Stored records
---*---

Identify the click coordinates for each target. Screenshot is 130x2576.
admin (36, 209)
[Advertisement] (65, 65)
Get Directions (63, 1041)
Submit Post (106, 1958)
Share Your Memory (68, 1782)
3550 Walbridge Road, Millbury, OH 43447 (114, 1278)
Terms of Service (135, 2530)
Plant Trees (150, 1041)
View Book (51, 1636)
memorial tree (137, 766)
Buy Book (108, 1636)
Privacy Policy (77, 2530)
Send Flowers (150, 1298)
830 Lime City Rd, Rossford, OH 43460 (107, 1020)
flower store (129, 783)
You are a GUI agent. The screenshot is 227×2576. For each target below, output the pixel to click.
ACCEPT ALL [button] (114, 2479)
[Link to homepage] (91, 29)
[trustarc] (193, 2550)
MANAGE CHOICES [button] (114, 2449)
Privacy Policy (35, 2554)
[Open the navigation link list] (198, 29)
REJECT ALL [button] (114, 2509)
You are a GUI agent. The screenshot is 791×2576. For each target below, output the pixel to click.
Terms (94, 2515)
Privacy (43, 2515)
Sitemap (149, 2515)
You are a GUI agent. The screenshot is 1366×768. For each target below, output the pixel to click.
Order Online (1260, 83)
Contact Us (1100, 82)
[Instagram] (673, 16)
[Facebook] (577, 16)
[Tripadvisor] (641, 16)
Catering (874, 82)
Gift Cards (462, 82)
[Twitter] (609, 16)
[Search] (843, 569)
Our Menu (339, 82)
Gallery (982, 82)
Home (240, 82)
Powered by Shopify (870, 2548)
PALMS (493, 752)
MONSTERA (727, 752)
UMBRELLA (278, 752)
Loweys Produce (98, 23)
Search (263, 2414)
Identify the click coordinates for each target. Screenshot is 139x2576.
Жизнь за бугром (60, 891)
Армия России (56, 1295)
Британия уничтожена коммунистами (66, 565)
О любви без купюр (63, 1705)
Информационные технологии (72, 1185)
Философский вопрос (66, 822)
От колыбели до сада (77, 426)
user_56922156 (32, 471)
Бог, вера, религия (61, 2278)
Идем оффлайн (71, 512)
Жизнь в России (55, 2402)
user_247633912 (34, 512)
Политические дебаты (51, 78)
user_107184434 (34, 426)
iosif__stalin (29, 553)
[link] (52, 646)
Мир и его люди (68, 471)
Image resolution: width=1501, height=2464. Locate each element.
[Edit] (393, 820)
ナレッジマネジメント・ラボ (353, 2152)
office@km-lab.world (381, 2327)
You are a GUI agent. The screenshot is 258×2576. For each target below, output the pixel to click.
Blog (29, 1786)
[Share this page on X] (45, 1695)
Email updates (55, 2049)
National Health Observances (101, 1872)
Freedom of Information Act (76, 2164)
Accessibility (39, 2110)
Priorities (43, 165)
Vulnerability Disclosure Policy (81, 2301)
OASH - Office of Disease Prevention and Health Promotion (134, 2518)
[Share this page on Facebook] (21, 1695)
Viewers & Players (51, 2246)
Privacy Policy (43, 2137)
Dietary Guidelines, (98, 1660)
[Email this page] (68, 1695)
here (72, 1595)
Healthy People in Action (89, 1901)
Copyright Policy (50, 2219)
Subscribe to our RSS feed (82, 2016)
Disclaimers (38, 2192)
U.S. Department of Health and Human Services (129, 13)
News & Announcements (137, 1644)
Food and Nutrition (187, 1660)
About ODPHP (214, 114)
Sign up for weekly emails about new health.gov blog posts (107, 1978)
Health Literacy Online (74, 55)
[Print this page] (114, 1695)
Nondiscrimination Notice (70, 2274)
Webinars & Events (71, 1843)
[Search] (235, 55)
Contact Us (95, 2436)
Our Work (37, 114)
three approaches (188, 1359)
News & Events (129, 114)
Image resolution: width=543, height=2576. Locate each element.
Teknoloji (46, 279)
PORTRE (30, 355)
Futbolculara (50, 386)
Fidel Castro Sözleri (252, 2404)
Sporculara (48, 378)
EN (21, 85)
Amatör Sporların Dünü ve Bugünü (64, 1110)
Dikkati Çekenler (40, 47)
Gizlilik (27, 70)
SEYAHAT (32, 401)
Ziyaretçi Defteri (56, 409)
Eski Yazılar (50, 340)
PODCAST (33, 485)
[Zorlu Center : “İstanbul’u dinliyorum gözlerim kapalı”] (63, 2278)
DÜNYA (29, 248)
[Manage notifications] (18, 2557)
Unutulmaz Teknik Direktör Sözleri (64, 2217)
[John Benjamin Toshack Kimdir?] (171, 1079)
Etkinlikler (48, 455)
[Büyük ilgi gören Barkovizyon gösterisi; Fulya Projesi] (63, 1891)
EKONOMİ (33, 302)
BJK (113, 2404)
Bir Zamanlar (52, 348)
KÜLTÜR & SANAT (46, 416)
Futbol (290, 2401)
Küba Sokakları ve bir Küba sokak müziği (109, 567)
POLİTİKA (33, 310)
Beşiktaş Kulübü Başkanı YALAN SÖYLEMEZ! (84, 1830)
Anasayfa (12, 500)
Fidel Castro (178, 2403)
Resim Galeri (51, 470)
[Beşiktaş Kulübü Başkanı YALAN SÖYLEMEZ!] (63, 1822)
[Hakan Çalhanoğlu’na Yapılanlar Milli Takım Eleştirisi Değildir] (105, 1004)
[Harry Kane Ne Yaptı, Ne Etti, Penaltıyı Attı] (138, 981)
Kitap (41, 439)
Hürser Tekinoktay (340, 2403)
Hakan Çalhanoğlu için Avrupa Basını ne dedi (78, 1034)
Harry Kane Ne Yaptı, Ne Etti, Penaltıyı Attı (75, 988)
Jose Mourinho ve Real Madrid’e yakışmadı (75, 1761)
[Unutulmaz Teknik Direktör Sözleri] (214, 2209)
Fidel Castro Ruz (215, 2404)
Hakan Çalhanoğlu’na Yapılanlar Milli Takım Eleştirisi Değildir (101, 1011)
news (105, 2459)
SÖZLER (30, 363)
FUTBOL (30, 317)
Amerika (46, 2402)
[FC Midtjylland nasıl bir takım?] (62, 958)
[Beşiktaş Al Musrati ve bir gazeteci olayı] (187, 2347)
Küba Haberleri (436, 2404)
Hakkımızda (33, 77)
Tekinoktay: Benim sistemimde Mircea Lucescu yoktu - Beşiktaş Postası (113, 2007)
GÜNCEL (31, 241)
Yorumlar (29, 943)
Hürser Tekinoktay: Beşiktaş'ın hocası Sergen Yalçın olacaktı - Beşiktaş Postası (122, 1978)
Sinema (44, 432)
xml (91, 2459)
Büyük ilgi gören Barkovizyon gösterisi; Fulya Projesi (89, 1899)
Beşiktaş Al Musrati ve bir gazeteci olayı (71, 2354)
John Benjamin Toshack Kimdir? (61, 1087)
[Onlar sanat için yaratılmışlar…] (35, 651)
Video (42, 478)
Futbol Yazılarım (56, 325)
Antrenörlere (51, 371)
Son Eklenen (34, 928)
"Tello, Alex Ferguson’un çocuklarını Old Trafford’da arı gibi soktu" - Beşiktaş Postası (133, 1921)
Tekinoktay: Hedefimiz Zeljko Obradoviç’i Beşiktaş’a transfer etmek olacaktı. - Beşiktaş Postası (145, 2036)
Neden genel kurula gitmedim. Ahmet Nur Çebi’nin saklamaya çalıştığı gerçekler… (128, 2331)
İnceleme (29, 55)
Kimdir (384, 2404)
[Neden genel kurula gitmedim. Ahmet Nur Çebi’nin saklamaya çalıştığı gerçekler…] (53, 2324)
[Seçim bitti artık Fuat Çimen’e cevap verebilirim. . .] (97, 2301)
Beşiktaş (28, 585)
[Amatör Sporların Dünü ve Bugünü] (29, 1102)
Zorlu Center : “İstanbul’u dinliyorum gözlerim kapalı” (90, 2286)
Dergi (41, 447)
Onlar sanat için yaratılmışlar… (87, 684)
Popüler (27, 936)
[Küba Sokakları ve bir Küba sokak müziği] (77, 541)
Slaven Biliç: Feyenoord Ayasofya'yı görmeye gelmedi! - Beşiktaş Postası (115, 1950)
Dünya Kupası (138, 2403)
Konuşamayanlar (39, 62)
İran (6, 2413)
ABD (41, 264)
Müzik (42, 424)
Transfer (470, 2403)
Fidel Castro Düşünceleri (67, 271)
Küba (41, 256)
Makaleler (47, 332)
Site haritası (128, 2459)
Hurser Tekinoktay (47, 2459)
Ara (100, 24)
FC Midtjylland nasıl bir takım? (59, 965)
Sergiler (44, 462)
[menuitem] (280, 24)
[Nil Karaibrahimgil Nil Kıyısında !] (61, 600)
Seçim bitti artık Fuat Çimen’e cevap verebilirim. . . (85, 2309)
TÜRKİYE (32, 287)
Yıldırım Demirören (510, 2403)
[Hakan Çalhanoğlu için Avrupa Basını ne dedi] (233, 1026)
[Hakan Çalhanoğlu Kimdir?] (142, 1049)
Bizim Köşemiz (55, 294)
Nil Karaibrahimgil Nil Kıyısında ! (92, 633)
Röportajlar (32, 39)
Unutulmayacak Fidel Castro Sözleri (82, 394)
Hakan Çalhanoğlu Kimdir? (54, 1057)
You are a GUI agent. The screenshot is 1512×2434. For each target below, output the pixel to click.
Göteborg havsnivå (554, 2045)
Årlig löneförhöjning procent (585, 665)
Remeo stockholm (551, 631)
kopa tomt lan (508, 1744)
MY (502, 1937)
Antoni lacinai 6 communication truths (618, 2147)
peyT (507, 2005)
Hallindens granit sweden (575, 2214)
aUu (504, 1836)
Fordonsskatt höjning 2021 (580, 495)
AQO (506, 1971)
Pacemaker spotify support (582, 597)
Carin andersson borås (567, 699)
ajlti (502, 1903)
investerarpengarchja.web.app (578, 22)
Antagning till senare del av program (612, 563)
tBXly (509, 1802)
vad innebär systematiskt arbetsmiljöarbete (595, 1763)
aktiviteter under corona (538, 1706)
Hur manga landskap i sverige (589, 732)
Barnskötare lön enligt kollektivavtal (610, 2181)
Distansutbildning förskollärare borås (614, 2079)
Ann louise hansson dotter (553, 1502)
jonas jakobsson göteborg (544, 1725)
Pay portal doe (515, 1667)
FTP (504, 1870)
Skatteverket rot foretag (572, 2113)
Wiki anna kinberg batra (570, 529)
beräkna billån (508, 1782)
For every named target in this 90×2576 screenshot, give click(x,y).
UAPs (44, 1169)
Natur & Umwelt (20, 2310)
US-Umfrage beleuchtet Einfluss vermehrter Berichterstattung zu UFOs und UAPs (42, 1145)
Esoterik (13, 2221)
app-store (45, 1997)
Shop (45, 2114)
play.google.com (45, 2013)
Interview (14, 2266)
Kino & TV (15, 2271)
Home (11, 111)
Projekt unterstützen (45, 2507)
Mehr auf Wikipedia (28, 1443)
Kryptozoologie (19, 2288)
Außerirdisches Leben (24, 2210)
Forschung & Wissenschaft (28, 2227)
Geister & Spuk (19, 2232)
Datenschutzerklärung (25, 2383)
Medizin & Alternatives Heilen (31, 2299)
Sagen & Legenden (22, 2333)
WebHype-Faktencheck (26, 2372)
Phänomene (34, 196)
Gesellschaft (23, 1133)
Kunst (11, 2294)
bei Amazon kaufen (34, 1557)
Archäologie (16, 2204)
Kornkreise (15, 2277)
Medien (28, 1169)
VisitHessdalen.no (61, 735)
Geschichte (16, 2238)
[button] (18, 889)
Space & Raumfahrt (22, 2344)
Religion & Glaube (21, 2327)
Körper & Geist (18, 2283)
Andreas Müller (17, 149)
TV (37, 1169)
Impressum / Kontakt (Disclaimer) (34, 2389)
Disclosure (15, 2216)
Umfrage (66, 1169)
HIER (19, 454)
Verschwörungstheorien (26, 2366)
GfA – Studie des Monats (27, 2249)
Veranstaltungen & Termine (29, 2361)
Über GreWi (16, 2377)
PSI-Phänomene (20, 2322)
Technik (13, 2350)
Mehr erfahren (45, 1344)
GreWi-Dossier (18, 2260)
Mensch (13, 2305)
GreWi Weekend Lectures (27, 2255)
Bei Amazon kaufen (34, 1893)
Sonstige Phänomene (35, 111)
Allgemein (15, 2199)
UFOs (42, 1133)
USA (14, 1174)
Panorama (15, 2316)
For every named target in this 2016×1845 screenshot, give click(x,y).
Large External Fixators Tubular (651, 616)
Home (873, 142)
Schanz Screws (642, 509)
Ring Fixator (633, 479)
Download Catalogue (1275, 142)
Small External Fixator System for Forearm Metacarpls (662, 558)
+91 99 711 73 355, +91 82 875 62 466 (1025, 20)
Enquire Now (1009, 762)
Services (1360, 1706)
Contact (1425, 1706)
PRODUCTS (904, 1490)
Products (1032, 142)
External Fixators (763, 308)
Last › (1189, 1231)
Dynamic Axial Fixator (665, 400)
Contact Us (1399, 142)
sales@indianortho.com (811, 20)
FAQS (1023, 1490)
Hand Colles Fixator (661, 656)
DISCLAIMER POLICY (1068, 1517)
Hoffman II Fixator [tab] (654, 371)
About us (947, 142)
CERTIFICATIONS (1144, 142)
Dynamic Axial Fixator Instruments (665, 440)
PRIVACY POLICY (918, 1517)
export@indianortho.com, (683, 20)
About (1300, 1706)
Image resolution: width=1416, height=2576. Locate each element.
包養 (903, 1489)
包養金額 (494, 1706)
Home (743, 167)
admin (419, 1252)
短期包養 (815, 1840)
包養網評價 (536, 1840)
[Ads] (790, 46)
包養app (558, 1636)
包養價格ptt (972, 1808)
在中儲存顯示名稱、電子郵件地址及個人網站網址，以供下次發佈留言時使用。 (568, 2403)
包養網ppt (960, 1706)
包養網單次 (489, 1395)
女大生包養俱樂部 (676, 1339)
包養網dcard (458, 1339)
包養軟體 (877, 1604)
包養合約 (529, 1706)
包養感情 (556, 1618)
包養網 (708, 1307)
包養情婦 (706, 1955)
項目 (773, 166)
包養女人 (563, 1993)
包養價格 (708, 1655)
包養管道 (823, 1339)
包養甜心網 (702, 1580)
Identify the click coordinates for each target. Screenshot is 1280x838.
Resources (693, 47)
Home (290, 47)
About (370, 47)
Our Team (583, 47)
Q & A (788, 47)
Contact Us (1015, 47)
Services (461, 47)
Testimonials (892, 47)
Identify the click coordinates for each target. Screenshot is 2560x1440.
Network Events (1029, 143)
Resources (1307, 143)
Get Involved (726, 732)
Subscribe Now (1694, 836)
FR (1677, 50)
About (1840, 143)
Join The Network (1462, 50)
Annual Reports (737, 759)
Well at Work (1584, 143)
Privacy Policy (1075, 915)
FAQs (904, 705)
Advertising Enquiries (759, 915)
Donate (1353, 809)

---*---

Only the lines that hold the word "Ahmet" are wanted; each should be pulled from the records.

Neden genel kurula gitmedim. Ahmet Nur Çebi’nin saklamaya çalıştığı gerçekler… (128, 2331)
[Neden genel kurula gitmedim. Ahmet Nur Çebi’nin saklamaya çalıştığı gerçekler…] (53, 2324)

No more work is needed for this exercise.